The Manpower Inc. survey of the third-quarter hiring plans of 16,000 U.S. employers showed only 20 percent planned to add workers -- a lower percentage than the second quarter, and lower than the third quarter of 2002.

"U.S. employers are still void of the business confidence needed to increase their employment projections for the third quarter," Manpower CEO Jeffrey Joerres said last month. "Employers have expressed uncertainty in hiring intentions in recent Manpower Employment Outlook Surveys, but this quarter represents the weakest job outlook in 12 years."

And a Conference Board survey of help-wanted advertising showed job listings fell in eight of nine regions, and the private research group's "Help Wanted Index" was lower than it was a year ago.

"Consumer spending remains the mainstay of this weak economic recovery. With tax cuts enacted, the consumer is likely to continue hanging in there," said Conference Board economist Ken Goldstein. "But a real recovery, including a slowdown in layoffs and the opening of new jobs, is far more dependent on recovery in (business) investment than on stronger consumption growth."


Is This Progress??

So here we are in the beginning of July. What's going on.

From my seat, I see the beginning of a long slow recovery. People are starting to get jobs again. But not nearly enough to make a difference in the unemployment numbers. Mass layoffs are ending. Off-shore outsourcing is here and will reduce more jobs in the near future . . .but create some jobs for more senior professionals.

There is some senior level hiring going on for the first time in several years. The bulk of jobs remain staff level positions at reduced salaries from a few years ago. Consultants are starting to find work again but rates are off.

In our Yahoo group (NewYorkMetroTechnologyJobs is also a group on Yahoo. To join you can click on a link on our website home page or go to Yahoogroups.com and join the group) we are distributing more jobs than at any point since inception.

You can find work, but kind of like the Clinton administration referred to the "continuous campaign" in describing how everything they did was with an eye to ward running for office, everything you do must be with an eye toward networking for a job.

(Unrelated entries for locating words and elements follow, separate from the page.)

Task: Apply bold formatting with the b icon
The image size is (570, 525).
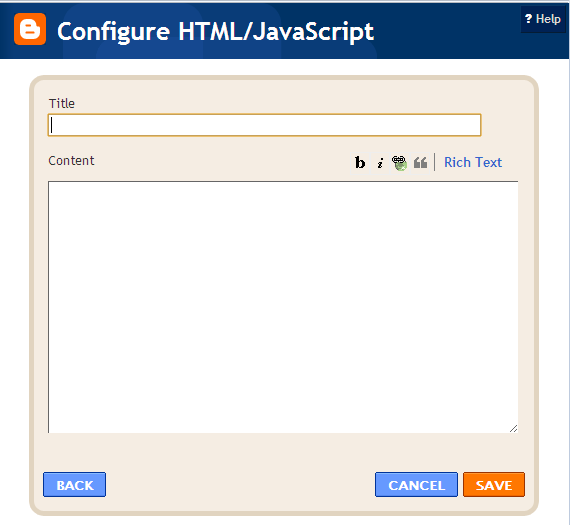Action: click(x=360, y=163)
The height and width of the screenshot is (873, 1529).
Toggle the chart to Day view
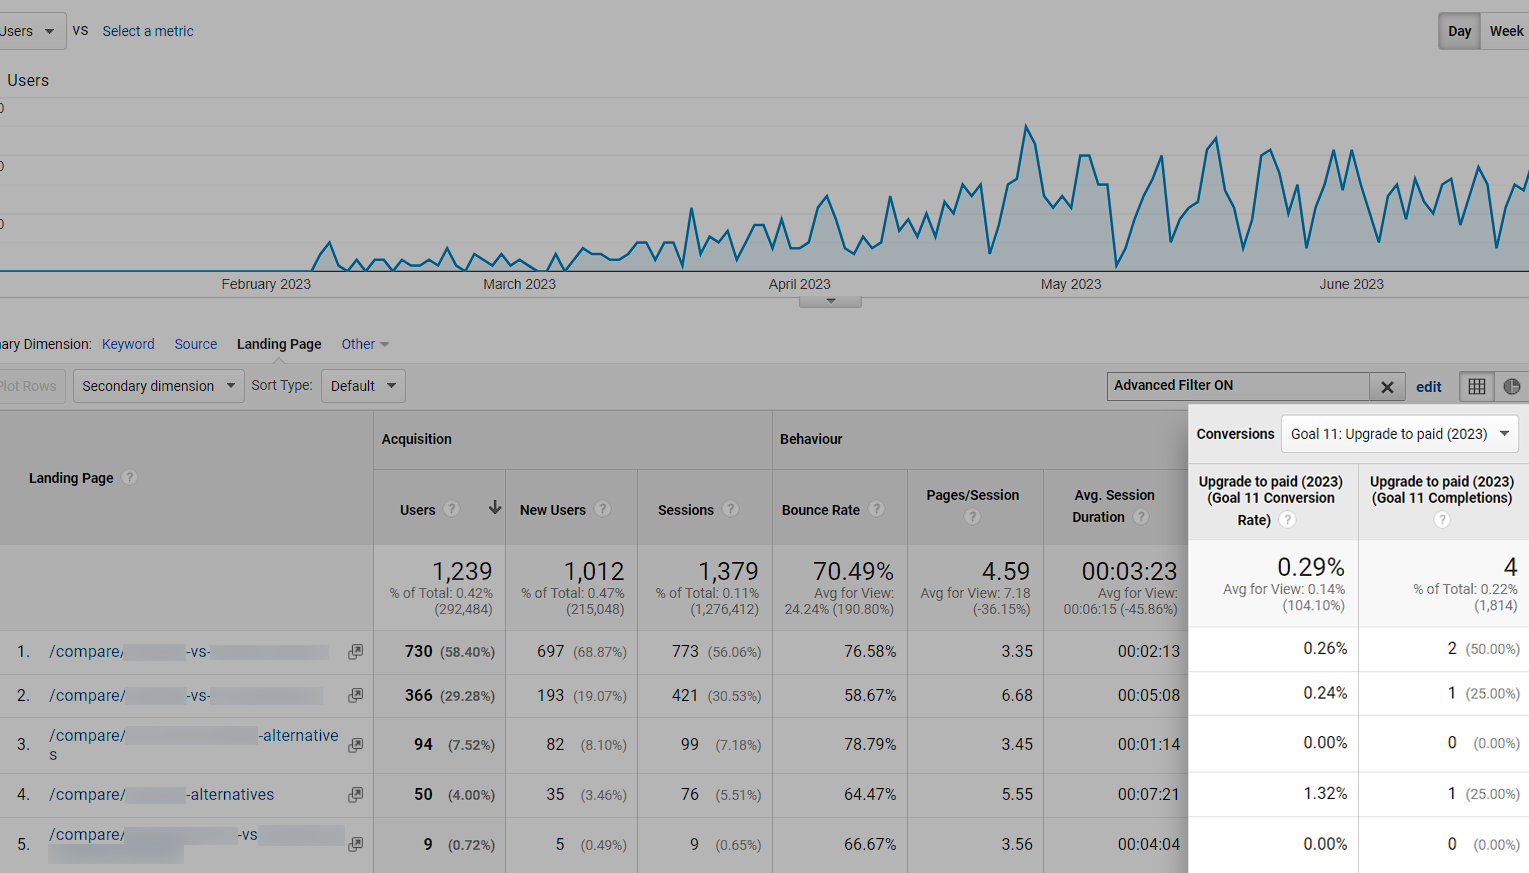coord(1459,31)
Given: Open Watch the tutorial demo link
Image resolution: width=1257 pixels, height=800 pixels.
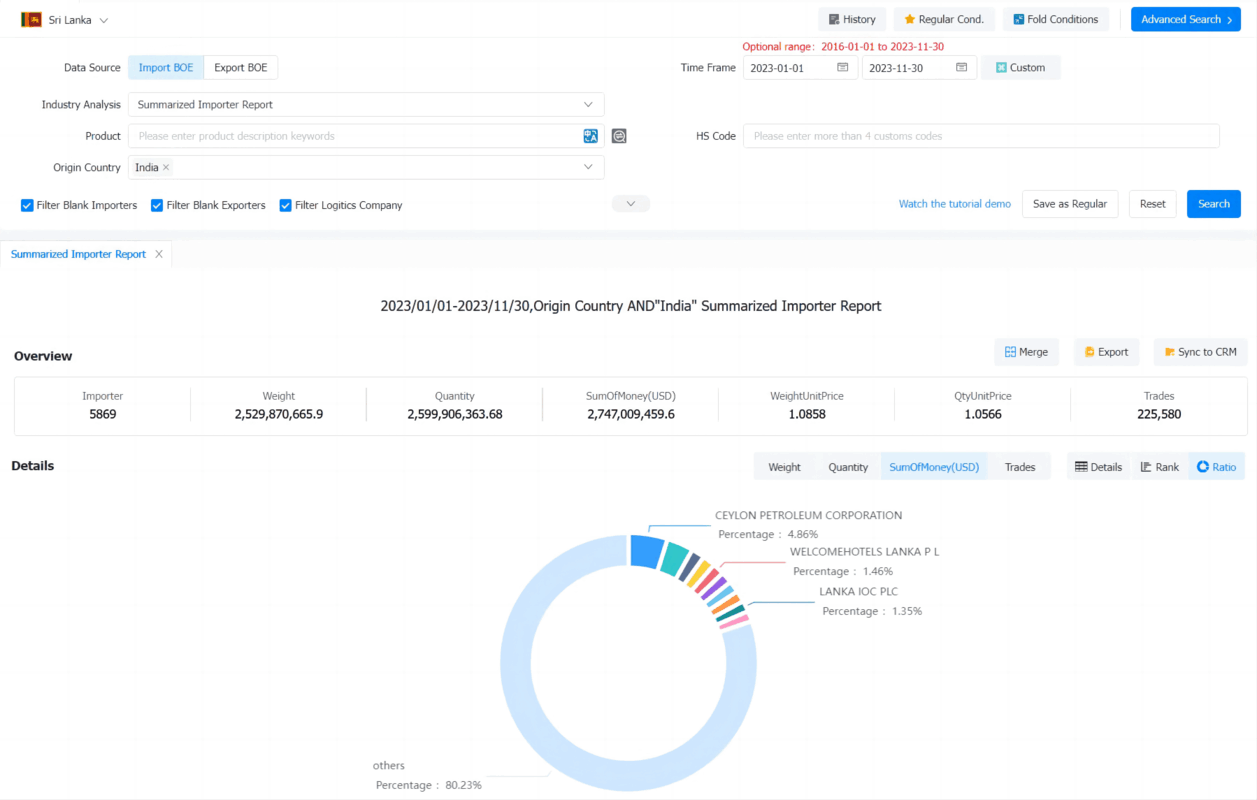Looking at the screenshot, I should click(x=954, y=204).
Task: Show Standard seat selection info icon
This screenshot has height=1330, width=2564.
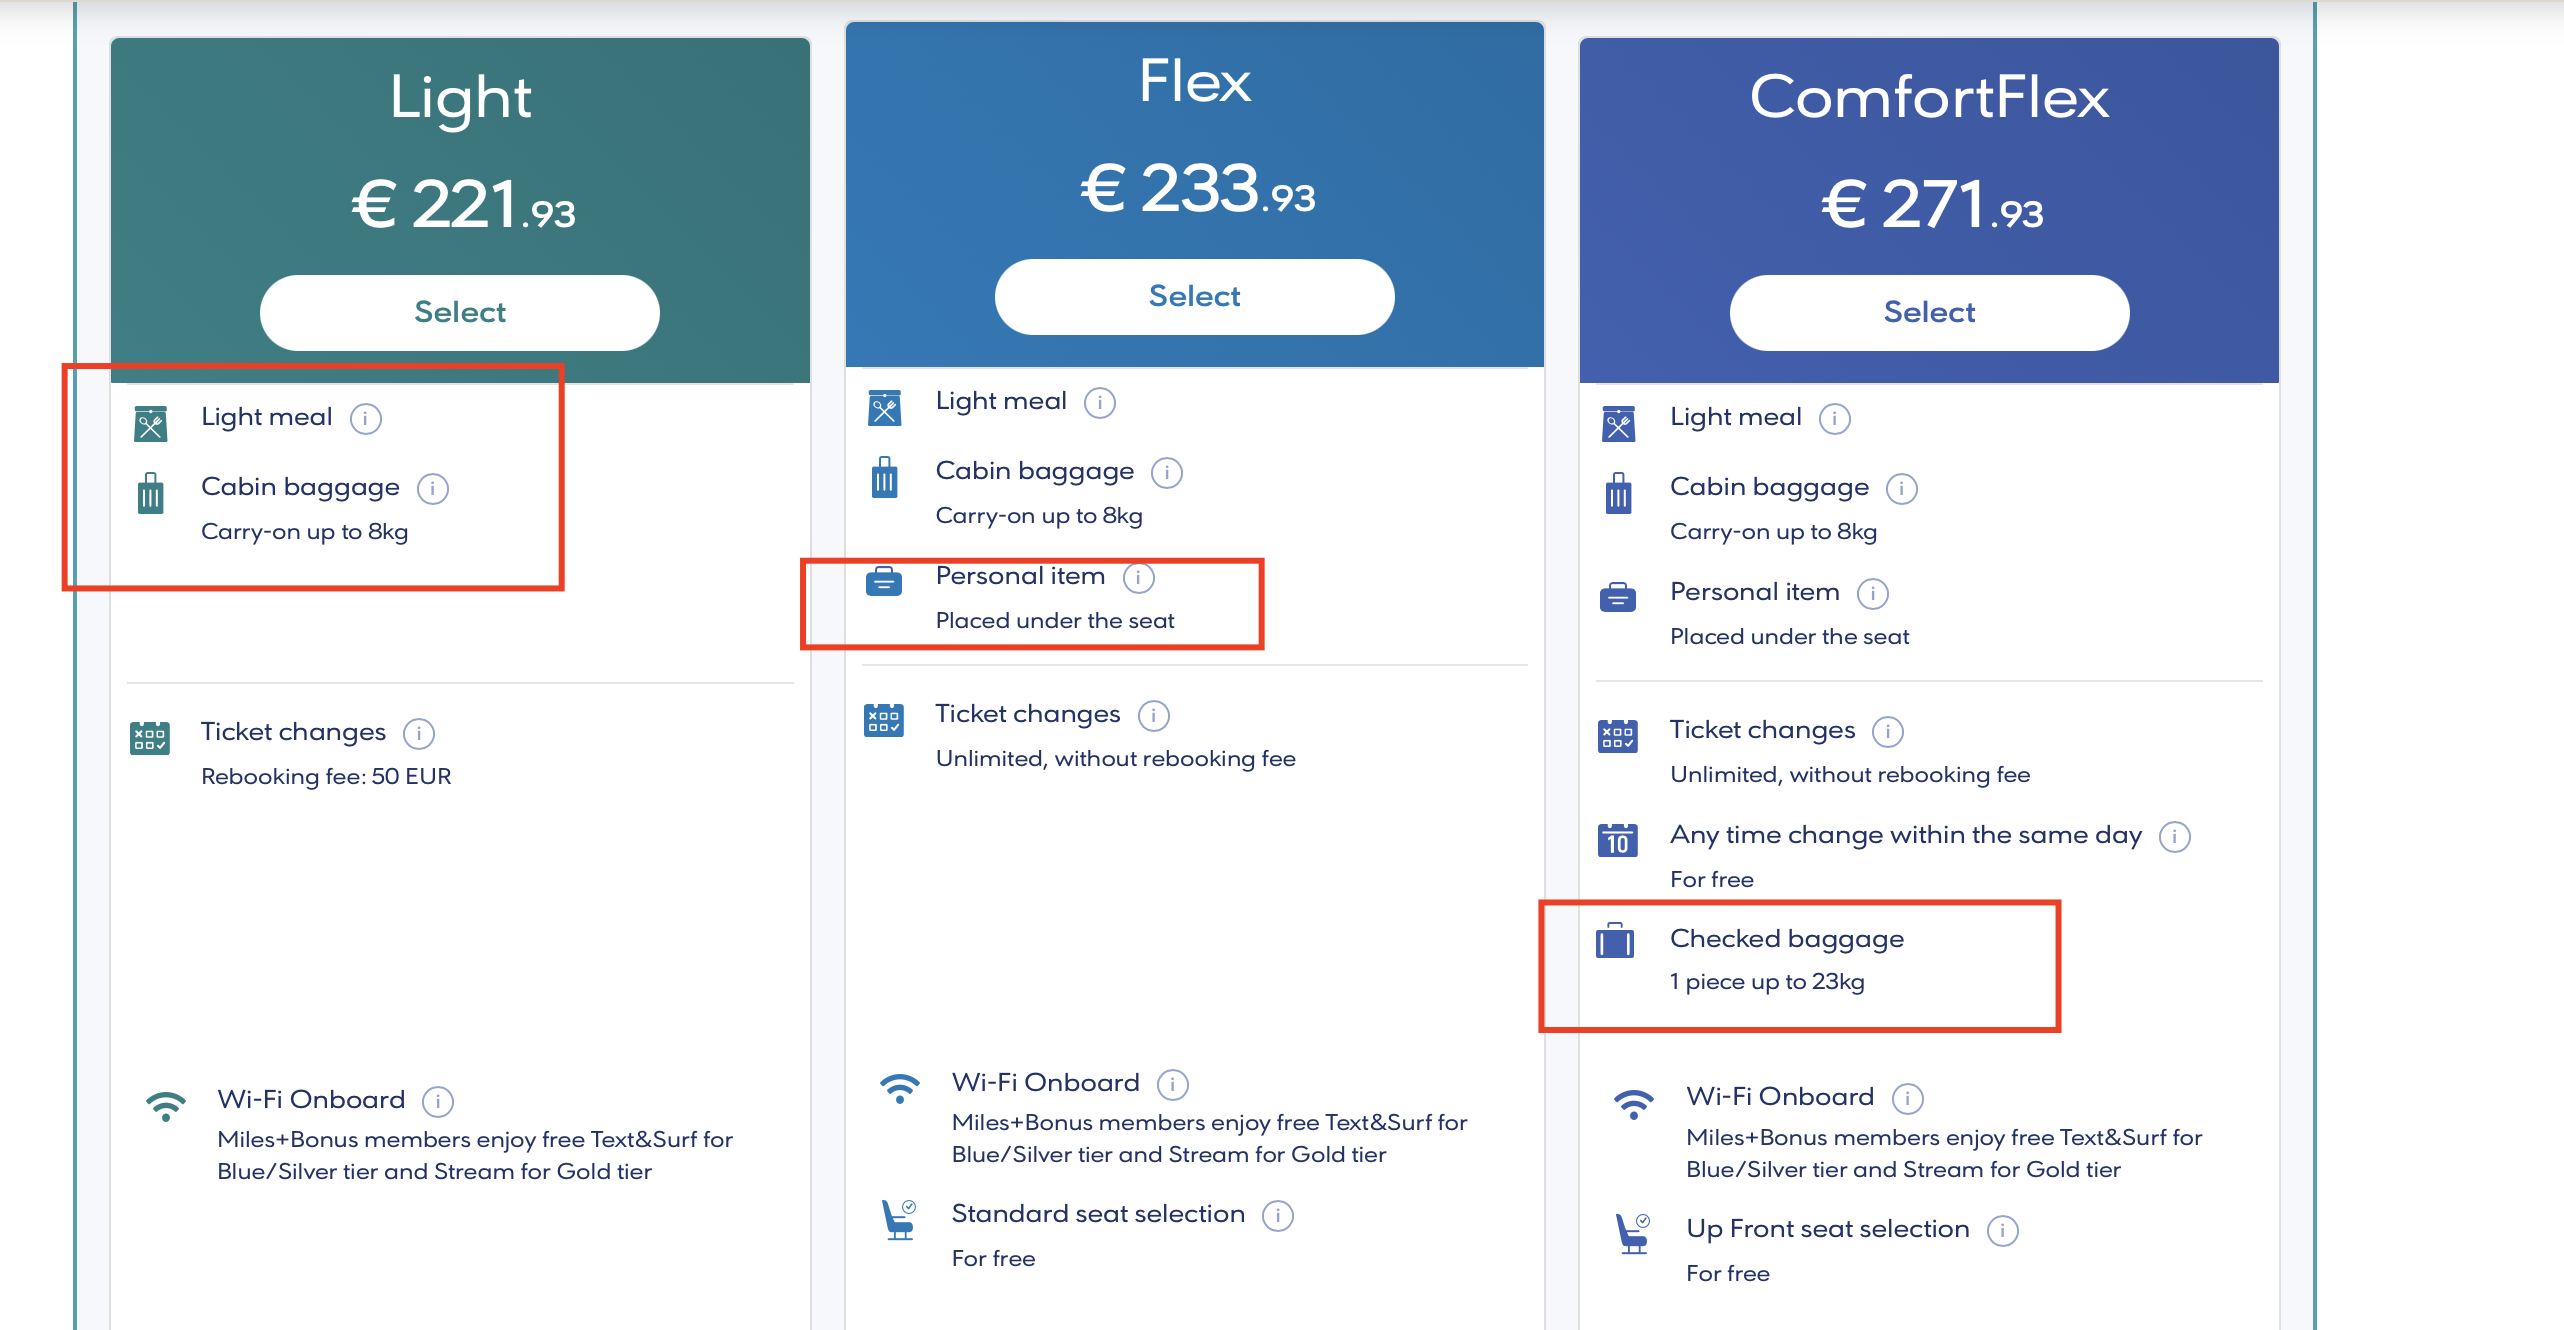Action: tap(1278, 1215)
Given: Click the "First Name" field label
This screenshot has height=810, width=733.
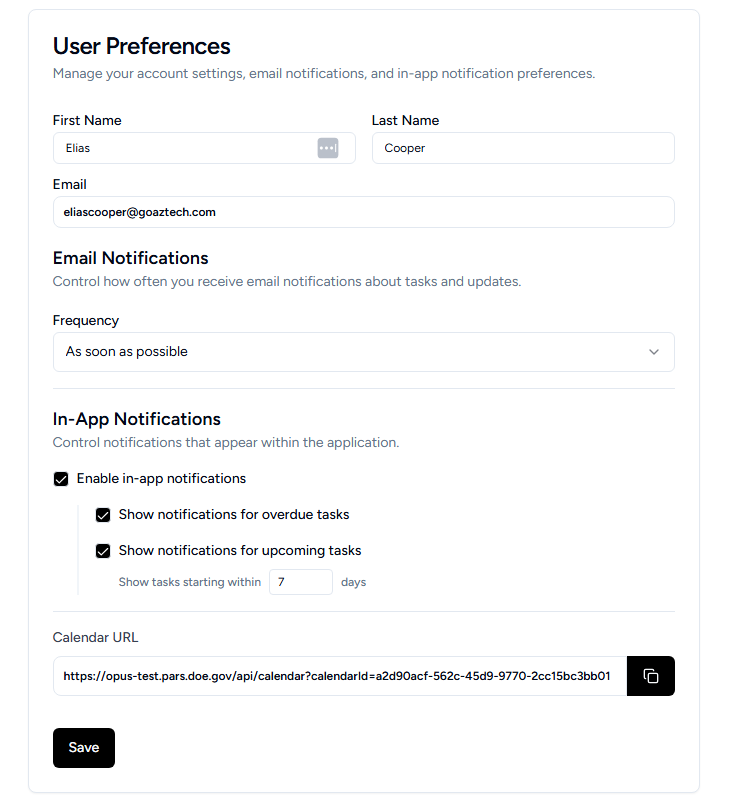Looking at the screenshot, I should coord(87,120).
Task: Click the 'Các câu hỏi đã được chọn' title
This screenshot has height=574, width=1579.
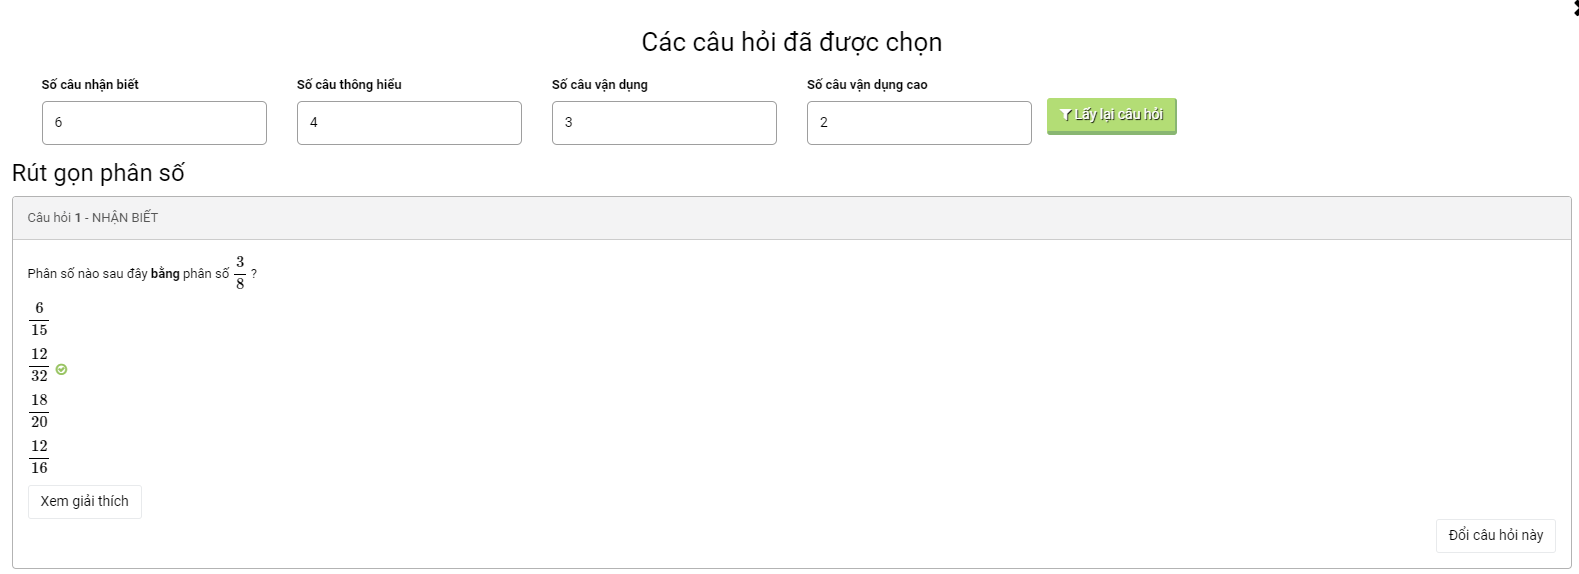Action: (791, 42)
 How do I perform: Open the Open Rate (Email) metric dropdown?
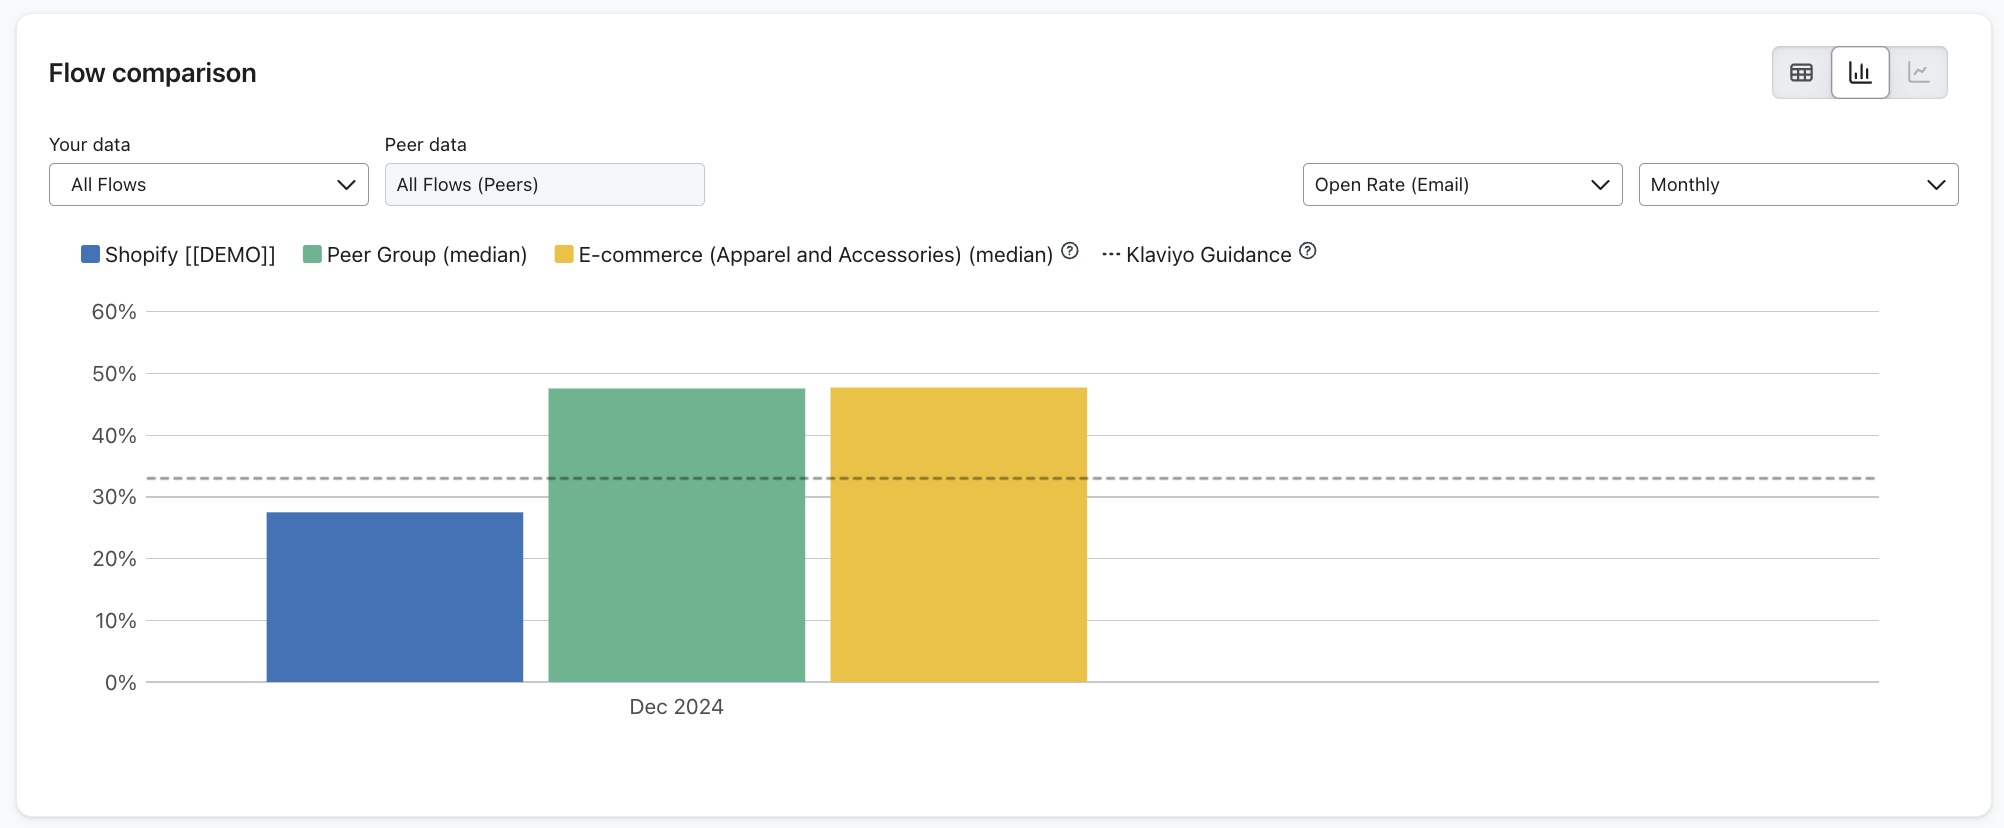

A lot of people make the mistake of in this economy, you are making a huge mistake if you think their job search ends with an offer of employment. Your firm could begin layoffs a feew months after you join. The simple suggestion is keep involved with the network of resources you built up while looking for a job. Social calls. Notes. Periodic emails. Stay in contact. You never know when you might need them.